Response 1: Attack the Validity of Copyright or the Party's Right to Enforce
The first and most obvious line of defence is attempting to prove that the work in question is not actually protected by copyright, and was thus free to be used by anyone. Copyright may not subsist in the work for several reasons: (a) the work was not eligible for copyright in the first place; (b) the copyright has expired; (c) the work could have been voluntarily placed in the public domain; and/or (d) the party from whom you have received the infringement notice or statement of claim does not have a right, title or interest to the work in question.
(a) The Work Is Not Eligible for Copyright Protection
In CCH Canadian Ltd v Law Society of Upper Canada, the Supreme Court ruled that for copyright to subsist in a work it must be original and more than a mere copy of another work.
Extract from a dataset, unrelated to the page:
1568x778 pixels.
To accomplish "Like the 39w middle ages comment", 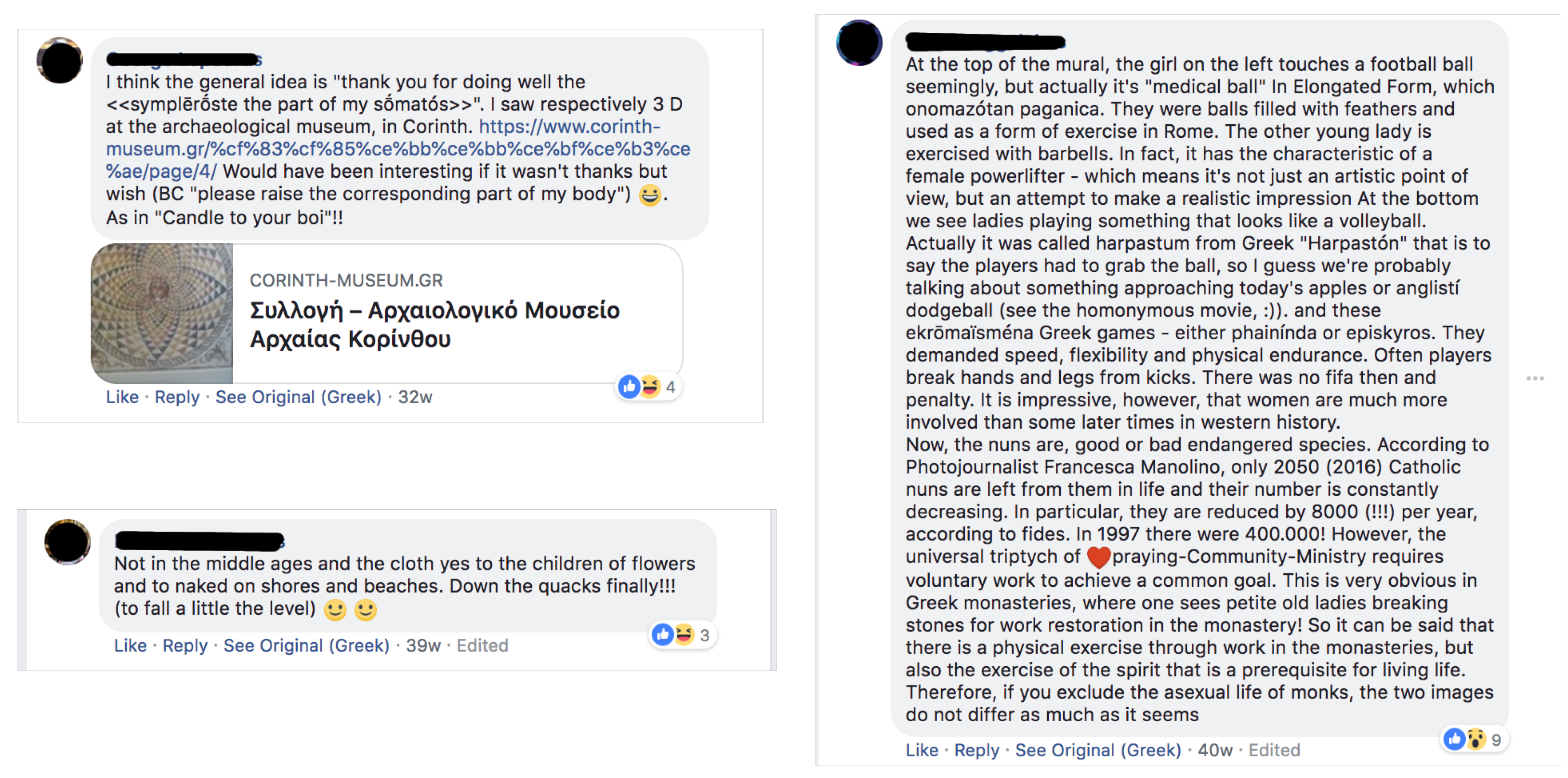I will coord(130,646).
What is necessary is an exercise of skill and judgment – though not necessarily uniquely creative judgment – that involves intellectual labour. Copyright subsists automatically in such a work upon its completion without any registration or official process. As such, not finding proof of copyright registration does not mean that the work is not protected by copyright.
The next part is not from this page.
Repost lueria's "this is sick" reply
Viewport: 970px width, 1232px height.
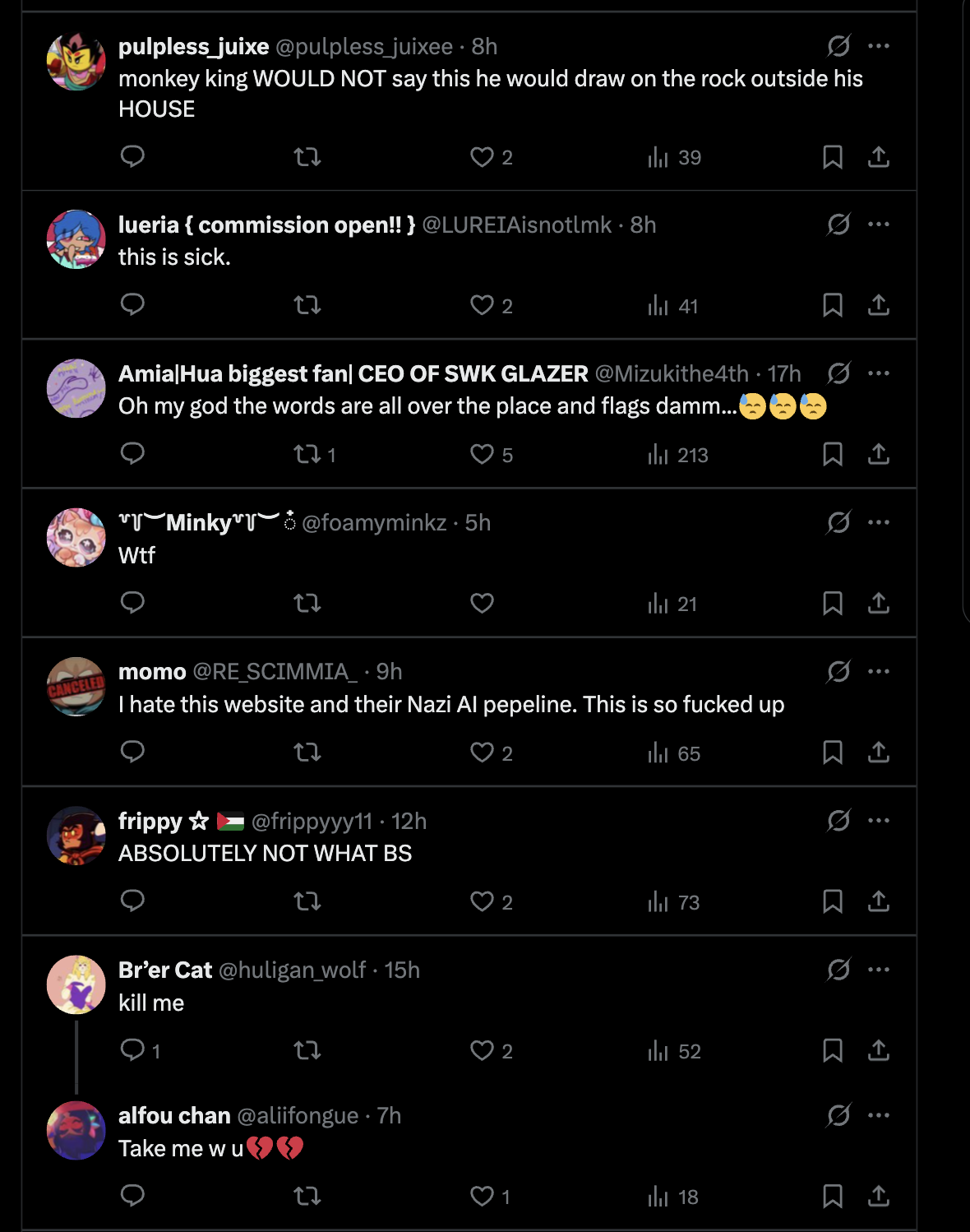tap(307, 306)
If the work is not original, then it may not be protected by copyright and you have a complete response to the allegations of infringement. In order to make this assessment, you may want to contact a lawyer
(b) The Copyright Has Expired
Section 6 of the Canadian Copyright Act stipulates that, for works where the identity of the author is known, the term of the copyright is the lifetime of the author plus fifty years following death. Where the work in question has multiple authors, copyright subsists for fifty years after the death of the last author.In cases of anonymous works, copyright subsists for the shorter of fifty years from the first known date of publication or seventy-five years from the date the work was completed.
For cinematographic works (with few exceptions that can be found in s. 11 of the Copyright Act), copyright subsists for fifty years following the calendar year of first publication. If the work was never published, copyright subsists for fifty years following the calendar year of making.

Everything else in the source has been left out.